Константин уловил в тоне Шумова нечто нарушившее нарочитую монотонность их разговора, но не понял причины.
— Не артистом, конечно. Электриком.
— И служба в театре считается настолько важной, что освобождают от работы в Германии?
— Да, они придают значение культуре, — чуть усмехнулся Константин.
— Это хорошо, — улыбнулся и Шумов. — Я сам завзятый театрал.
«Как-нибудь ты оттуда не вернешься», — подумал Константин.
— Самое время по театрам развлекаться, — заметил Максим.
— Жизнь коротка, искусство вечно, — ответил Шумов.
— Насчет жизни верно, — сказал Пряхин-старший. — Особенно по нынешним временам. А об искусстве не знаю. Не успел как-то приобщиться… Но, думаю, самообман. Горького читал. Ну и что? Он говорит: человек — звучит гордо. А Васька слушает да ест, то есть друг друга поедают. С кровью, без соли. Вот так. Искусство само по себе, а мы сами.
— Ну в здешнем театре, я думаю, искусство другого плана.
— Другого, — подтвердил Константин, но какого, уточнять не стал, да и не тот был момент, чтобы спорить об искусстве.
— А ты с работой определился? — спросил у Шумова Максим.
— В принципе да.
— Значит, признали тебя немцы?
— Немцы признали, но вот следователь Сосновский, соотечественник, кажется, не признает.
— Это личность известная, — сказал Константин.
— В театре бывает?
— Бывает. Но не тем известен.
— А чем же?
— Бдительностью.
— Я это почувствовал.
— И рана не помогла? — поинтересовался Максим.
— Рану он расценил как своеобразную маскировку. А меня счел своего рода наводчиком.
— Действительно бдительный, — сказал Пряхин-старший, а младший хмыкнул:
— Смешно.
— Не очень, — возразил Шумов. — Сосновский, по-моему, с юмором не в ладах. — Он провел рукой по раненому плечу.
— Приляжешь, может? — предложил Максим.
— Прилягу, пожалуй.

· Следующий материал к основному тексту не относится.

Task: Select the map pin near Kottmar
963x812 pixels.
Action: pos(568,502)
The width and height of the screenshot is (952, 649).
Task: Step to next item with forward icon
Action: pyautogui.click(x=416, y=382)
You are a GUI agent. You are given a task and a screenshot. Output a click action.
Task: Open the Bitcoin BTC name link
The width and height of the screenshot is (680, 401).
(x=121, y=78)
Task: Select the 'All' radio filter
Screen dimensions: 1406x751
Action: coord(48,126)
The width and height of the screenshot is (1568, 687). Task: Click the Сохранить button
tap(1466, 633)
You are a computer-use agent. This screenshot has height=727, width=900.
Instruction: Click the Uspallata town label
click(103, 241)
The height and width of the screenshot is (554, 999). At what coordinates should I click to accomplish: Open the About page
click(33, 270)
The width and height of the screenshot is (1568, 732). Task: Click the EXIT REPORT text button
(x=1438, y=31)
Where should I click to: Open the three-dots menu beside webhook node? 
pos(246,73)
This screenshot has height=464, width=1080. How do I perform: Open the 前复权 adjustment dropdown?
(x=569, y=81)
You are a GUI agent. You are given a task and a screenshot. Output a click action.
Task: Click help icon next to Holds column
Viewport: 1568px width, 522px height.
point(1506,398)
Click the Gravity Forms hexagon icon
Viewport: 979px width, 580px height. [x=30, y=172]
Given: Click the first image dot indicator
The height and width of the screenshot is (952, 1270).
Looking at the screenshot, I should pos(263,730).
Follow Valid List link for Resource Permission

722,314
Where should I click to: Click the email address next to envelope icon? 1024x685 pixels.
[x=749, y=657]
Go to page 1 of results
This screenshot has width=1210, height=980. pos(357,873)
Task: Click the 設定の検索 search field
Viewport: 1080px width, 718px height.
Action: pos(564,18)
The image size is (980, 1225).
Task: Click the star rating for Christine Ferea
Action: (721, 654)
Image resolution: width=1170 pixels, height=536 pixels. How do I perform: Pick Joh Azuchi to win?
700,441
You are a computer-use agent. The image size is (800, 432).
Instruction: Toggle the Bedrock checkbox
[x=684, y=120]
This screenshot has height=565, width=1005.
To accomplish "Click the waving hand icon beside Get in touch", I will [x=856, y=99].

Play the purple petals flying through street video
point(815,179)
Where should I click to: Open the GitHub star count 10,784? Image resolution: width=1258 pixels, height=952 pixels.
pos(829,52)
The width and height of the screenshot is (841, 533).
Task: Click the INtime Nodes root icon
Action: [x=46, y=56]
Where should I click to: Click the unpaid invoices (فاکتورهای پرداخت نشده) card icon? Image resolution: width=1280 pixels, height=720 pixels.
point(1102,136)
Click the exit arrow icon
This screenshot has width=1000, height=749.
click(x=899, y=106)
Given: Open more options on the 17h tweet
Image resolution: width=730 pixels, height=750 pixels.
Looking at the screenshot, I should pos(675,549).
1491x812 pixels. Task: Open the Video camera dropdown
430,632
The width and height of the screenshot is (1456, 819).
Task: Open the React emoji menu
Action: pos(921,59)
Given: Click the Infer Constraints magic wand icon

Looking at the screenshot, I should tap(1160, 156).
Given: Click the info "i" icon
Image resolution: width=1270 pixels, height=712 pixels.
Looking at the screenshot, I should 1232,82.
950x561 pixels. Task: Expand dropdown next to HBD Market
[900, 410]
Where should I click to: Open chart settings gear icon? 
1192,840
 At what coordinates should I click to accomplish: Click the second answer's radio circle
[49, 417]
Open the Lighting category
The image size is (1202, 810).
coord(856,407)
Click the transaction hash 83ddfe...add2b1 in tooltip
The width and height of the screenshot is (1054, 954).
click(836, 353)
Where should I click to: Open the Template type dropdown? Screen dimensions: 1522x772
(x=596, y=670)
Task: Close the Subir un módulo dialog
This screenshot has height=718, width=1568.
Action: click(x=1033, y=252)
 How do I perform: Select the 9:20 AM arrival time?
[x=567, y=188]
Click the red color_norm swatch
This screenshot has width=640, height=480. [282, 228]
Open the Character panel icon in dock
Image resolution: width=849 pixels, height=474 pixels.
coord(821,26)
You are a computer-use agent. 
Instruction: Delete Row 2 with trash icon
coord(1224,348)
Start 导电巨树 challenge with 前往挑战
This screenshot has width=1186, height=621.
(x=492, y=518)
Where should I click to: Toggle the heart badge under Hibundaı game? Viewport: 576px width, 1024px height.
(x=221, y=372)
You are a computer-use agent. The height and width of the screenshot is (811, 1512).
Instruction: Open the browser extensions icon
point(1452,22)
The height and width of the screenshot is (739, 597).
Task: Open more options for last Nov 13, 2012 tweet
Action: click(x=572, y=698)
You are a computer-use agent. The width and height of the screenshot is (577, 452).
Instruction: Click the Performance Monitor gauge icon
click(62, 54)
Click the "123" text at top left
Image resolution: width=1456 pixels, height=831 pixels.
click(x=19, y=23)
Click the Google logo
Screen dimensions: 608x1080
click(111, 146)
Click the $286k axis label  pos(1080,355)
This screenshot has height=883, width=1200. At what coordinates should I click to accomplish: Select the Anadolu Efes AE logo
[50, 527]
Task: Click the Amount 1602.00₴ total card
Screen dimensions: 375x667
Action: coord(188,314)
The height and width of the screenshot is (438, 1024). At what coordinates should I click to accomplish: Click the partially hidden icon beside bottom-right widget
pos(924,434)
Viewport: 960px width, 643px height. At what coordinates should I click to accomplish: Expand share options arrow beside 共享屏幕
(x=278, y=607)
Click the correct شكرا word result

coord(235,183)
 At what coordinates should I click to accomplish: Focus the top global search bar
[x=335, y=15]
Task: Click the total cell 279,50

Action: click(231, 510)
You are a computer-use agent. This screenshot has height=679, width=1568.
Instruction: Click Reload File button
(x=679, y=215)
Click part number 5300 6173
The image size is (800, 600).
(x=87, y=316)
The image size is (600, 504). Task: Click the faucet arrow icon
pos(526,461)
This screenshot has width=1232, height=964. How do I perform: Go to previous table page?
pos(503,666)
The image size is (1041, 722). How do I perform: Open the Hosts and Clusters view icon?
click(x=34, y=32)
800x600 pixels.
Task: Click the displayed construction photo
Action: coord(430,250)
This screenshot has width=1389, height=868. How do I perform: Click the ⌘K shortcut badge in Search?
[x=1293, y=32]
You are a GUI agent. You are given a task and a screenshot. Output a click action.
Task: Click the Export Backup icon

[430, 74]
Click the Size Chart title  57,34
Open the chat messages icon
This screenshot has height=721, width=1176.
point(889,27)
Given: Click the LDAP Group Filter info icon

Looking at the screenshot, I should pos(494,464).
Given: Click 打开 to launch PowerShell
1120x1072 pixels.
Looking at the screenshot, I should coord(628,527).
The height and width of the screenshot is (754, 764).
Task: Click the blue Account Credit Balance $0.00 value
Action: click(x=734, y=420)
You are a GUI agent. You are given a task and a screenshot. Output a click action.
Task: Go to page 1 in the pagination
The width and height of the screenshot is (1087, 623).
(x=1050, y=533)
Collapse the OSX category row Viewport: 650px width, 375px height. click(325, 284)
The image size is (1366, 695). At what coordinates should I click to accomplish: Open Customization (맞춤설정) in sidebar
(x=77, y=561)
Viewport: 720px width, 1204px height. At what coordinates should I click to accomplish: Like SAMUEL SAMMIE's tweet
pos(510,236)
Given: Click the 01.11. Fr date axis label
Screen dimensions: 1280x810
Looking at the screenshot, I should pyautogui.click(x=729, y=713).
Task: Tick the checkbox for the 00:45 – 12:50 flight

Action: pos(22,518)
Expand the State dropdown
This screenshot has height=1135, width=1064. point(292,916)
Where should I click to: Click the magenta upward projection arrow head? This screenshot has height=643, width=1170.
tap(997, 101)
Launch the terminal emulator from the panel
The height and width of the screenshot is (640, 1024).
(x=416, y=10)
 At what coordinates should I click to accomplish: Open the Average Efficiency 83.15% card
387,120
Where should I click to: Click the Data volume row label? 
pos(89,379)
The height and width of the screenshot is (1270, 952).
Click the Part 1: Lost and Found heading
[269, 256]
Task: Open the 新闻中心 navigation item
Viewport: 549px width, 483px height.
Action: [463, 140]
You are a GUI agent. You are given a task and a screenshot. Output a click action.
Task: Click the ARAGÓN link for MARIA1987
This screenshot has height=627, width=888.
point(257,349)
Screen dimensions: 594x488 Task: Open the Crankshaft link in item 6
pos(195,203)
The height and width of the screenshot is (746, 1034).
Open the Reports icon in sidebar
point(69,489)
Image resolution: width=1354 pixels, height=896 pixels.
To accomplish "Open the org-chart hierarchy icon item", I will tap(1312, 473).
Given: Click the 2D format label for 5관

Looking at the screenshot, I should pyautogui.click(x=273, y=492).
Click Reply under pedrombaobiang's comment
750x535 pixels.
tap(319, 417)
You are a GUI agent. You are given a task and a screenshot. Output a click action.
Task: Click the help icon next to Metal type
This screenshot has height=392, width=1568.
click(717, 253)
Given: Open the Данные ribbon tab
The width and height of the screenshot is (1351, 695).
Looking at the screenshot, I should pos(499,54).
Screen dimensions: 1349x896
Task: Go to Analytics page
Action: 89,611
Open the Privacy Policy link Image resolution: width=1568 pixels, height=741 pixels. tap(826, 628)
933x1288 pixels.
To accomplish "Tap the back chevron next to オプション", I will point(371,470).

Кстати, у тебя пожить пару дней можно, пока устроюсь?
— Тесновато у нас, — заметил Константин.
Но Максим не возражал:
— В тесноте, да не в обиде.
Таким был этот странный разговор, в котором каждый думал о своем, а мысли давили трудные, о жизни и смерти, и оттого слова, вроде обычные, простые, произносились трудно, по необходимости, и всем стало легче, когда Шумов прервал разговор, согласившись лечь и отдохнуть.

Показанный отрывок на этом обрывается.